_PROBLEM TO WORK ON_
When you transcribe the lines below, keep every word the same and leave the pictures behind.

_DATA IN THIS EXERCISE_
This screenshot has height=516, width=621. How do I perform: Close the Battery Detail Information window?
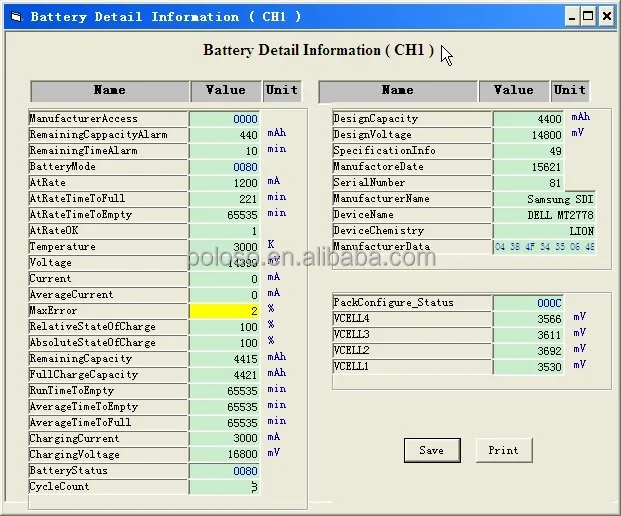click(x=606, y=16)
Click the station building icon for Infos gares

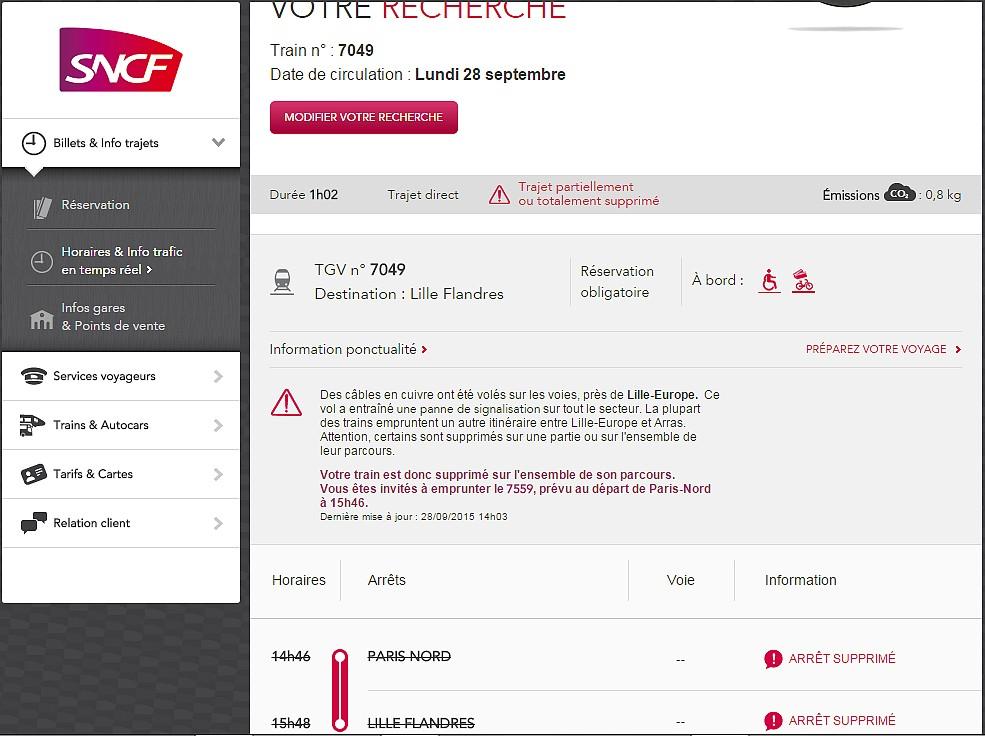tap(41, 319)
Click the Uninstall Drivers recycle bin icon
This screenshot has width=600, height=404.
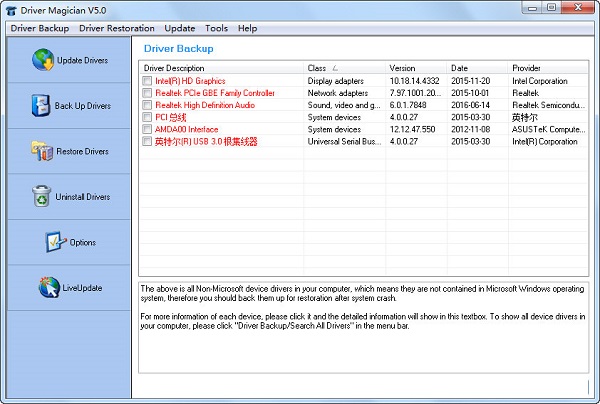(41, 196)
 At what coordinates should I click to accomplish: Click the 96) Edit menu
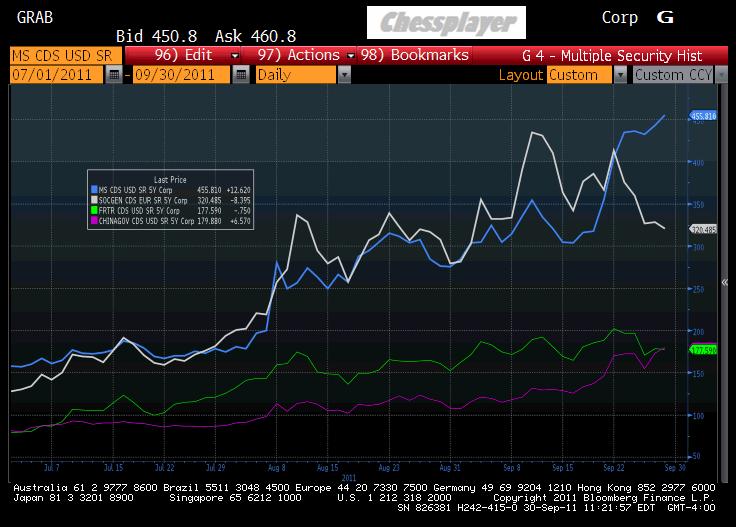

_OUTPUT_
This screenshot has height=516, width=621. How do I perform: Close the Battery Detail Information window?
click(x=606, y=16)
Click the station building icon for Infos gares

tap(41, 319)
Click the Uninstall Drivers recycle bin icon
This screenshot has width=600, height=404.
(41, 196)
 At what coordinates should I click to accomplish: Click the 96) Edit menu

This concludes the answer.